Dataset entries

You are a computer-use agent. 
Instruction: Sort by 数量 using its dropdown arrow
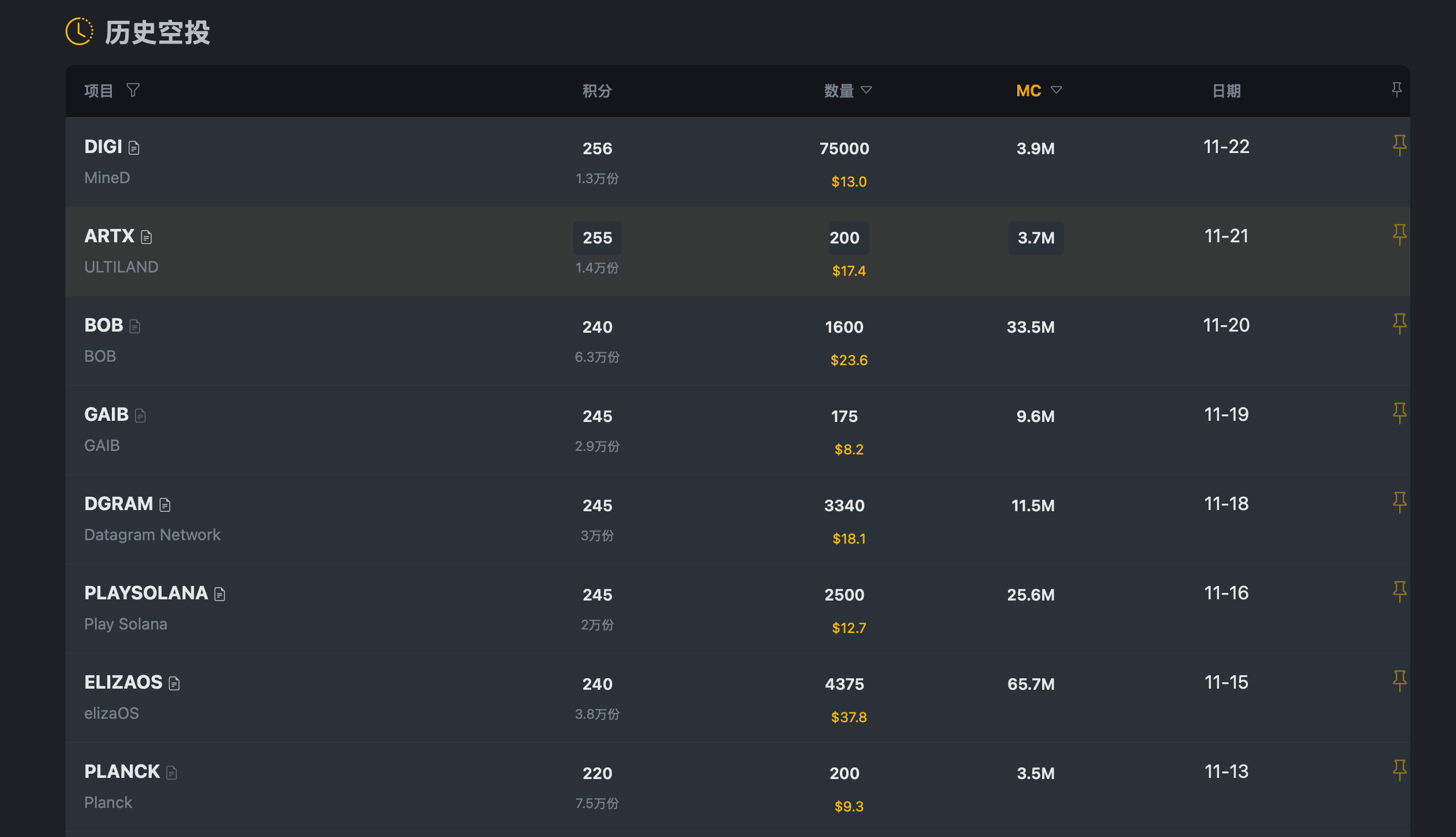866,90
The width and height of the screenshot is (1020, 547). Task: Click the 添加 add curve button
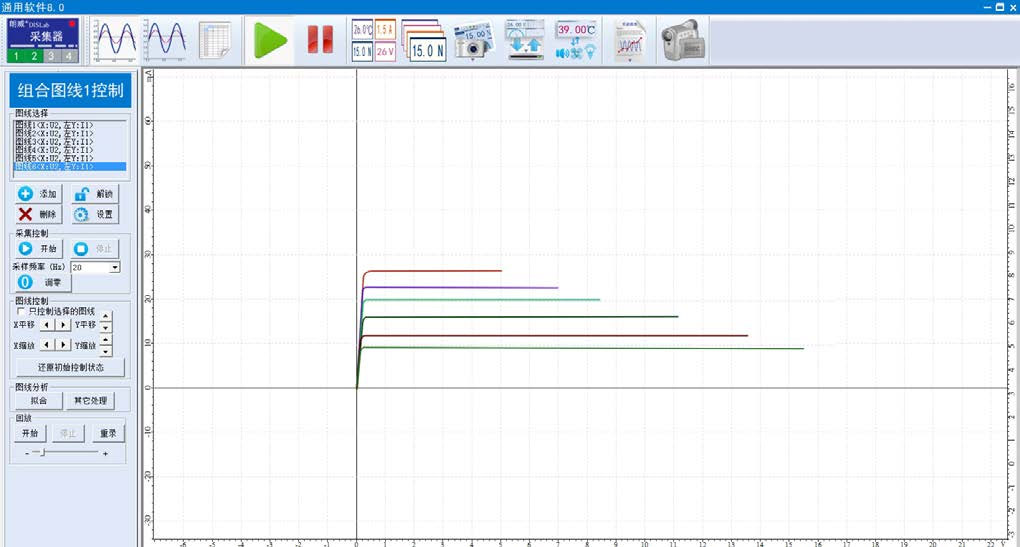(x=38, y=194)
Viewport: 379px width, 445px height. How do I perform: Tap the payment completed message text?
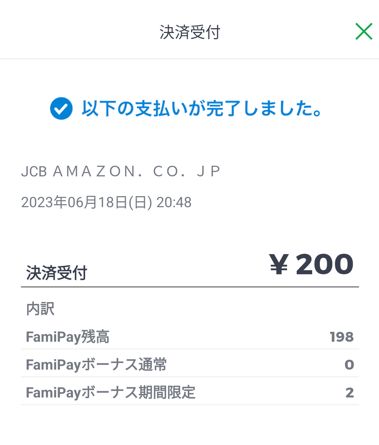point(202,109)
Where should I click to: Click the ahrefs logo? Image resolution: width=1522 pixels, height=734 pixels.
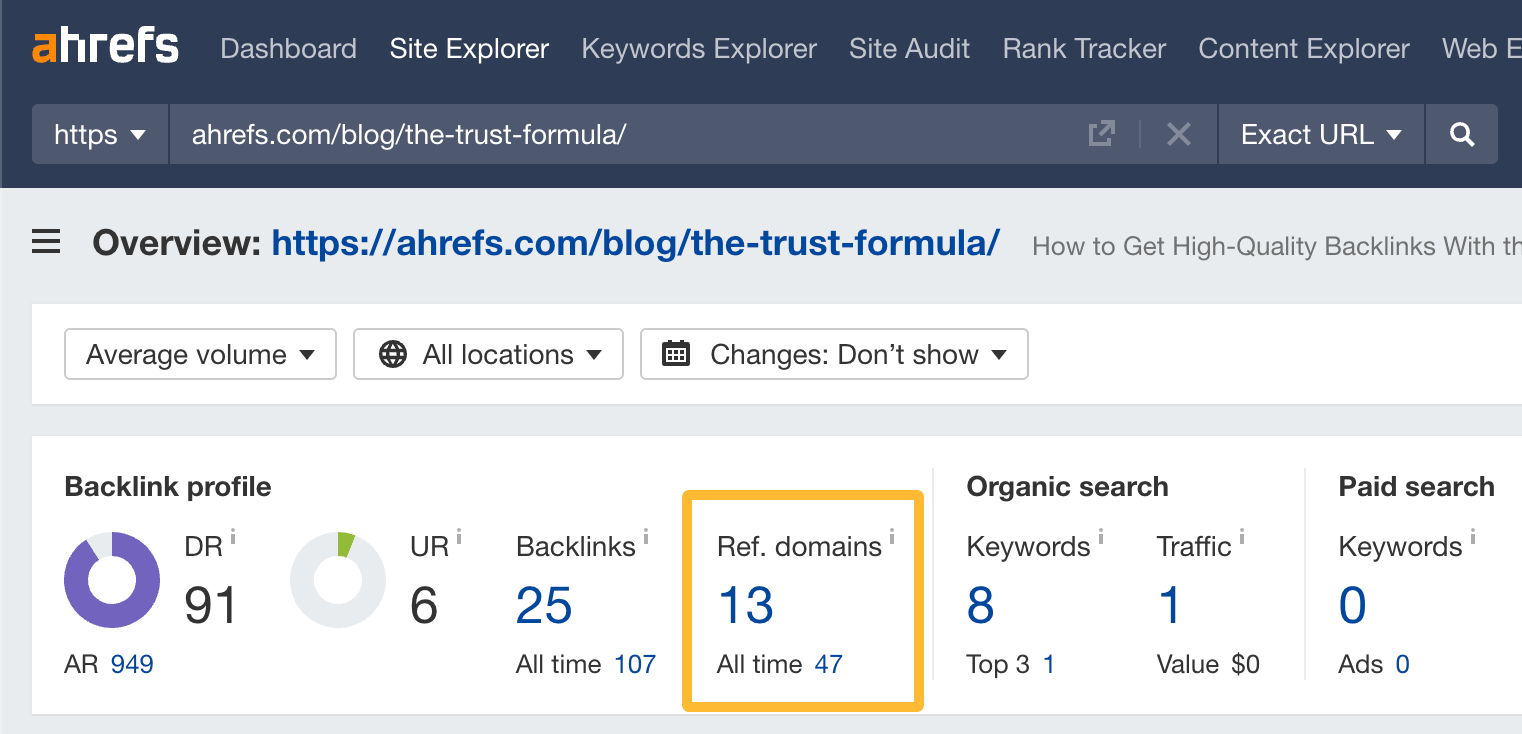(x=104, y=45)
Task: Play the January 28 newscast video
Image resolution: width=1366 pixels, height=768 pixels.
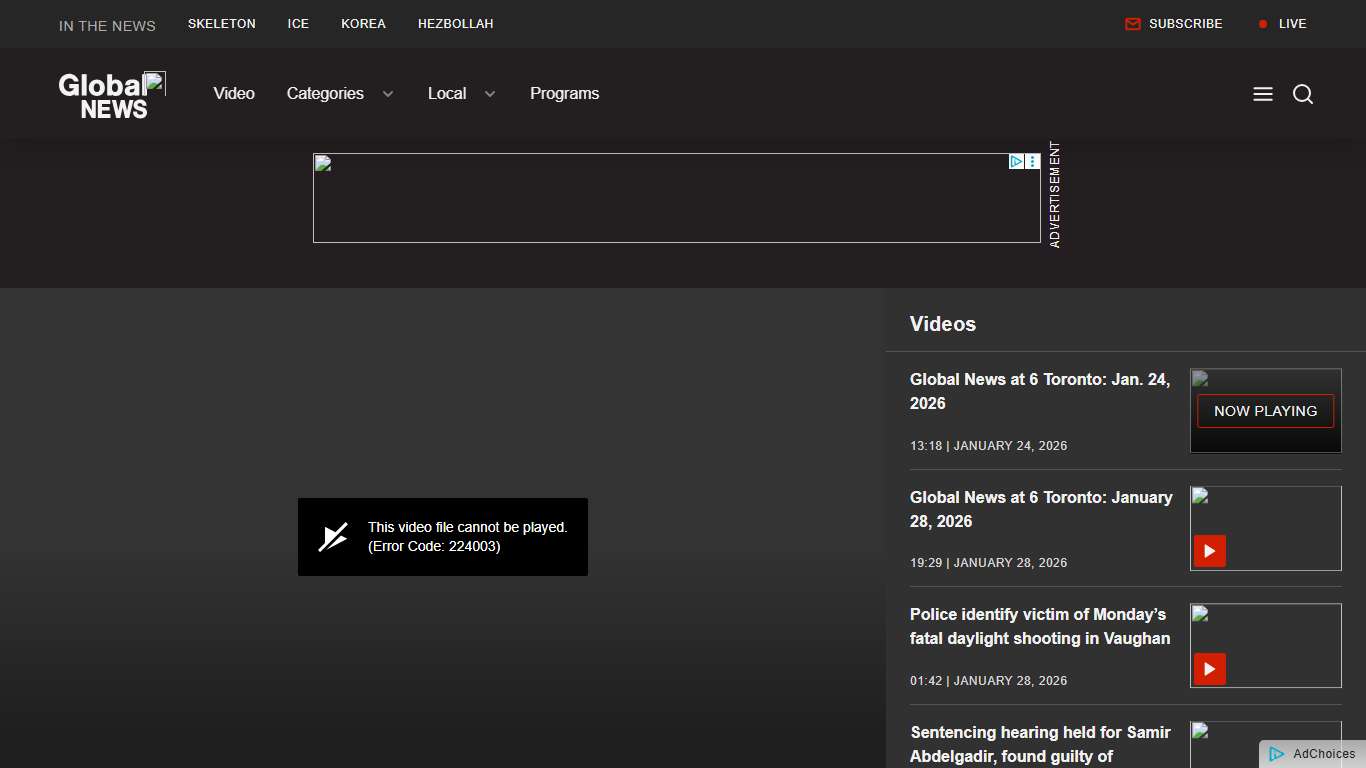Action: click(x=1210, y=551)
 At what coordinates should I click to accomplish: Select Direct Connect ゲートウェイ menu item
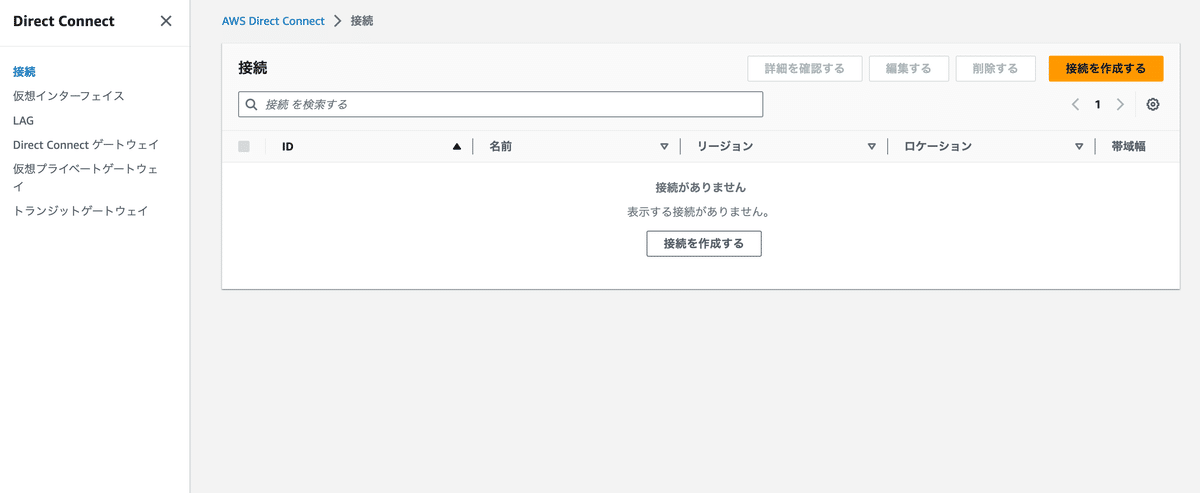point(85,144)
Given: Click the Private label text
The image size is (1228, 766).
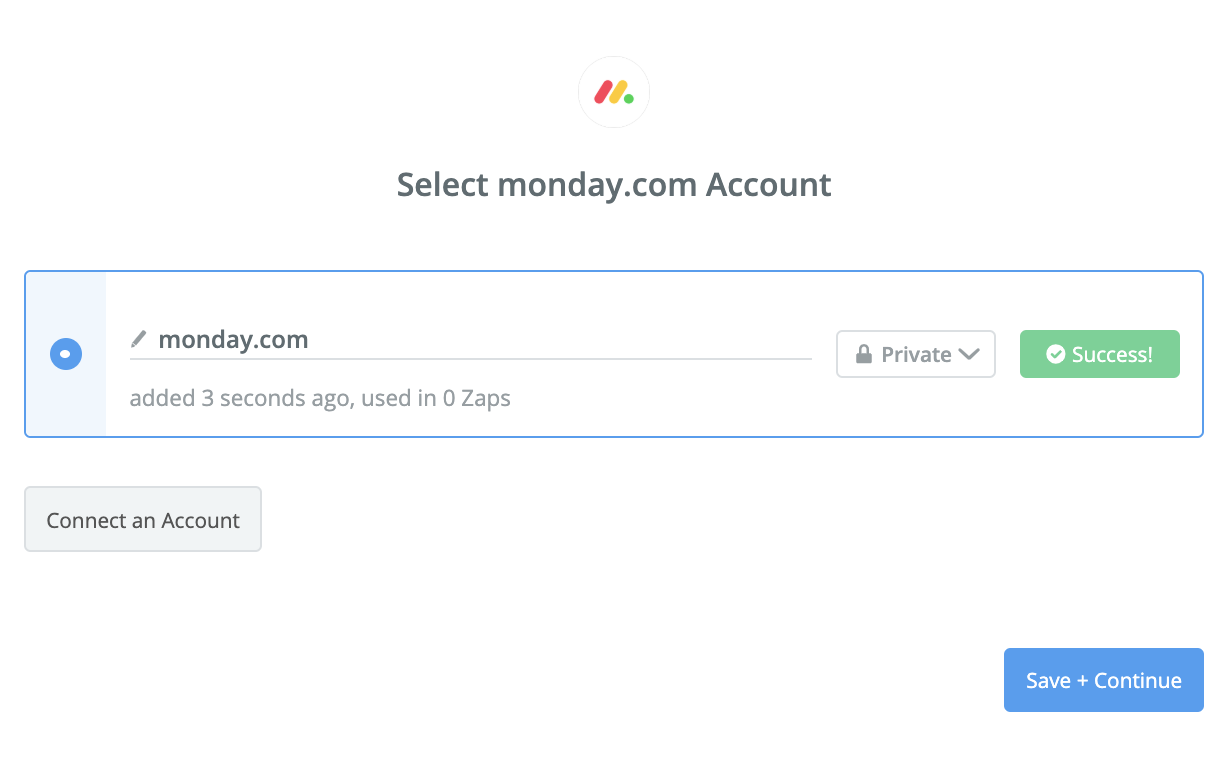Looking at the screenshot, I should (916, 354).
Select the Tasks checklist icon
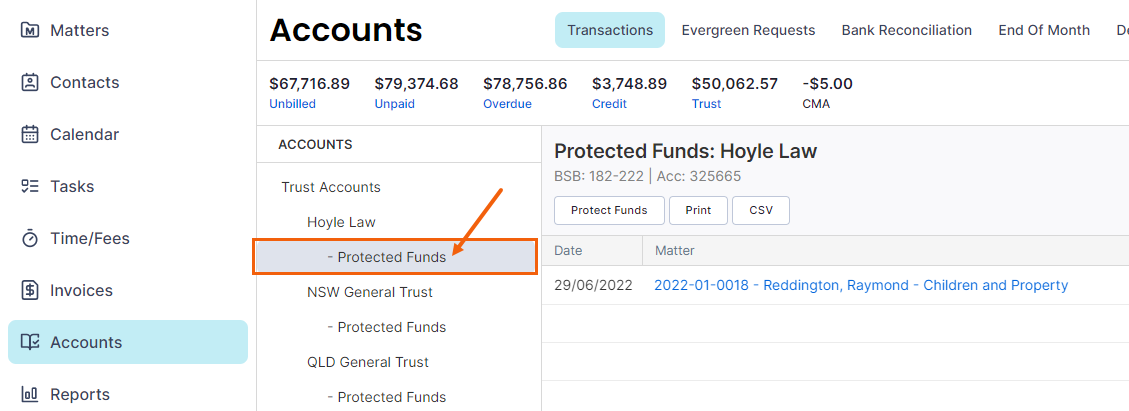 coord(30,186)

▸ **Task directions**: Print once more, exactly, the lines that start at the top of the records above and end at the line with "Task: Play the January 28 newscast video", skipping all pictures.

▸ **Solution to this problem**:
You are a computer-use agent. 
Instruction: Sort by 数量 using its dropdown arrow
866,90
The width and height of the screenshot is (1020, 547). Task: Click the 添加 add curve button
(x=38, y=194)
Viewport: 379px width, 445px height. How do I perform: Tap the payment completed message text?
point(202,109)
Where should I click to: Click the ahrefs logo? Image resolution: width=1522 pixels, height=734 pixels.
(x=104, y=45)
Task: Play the January 28 newscast video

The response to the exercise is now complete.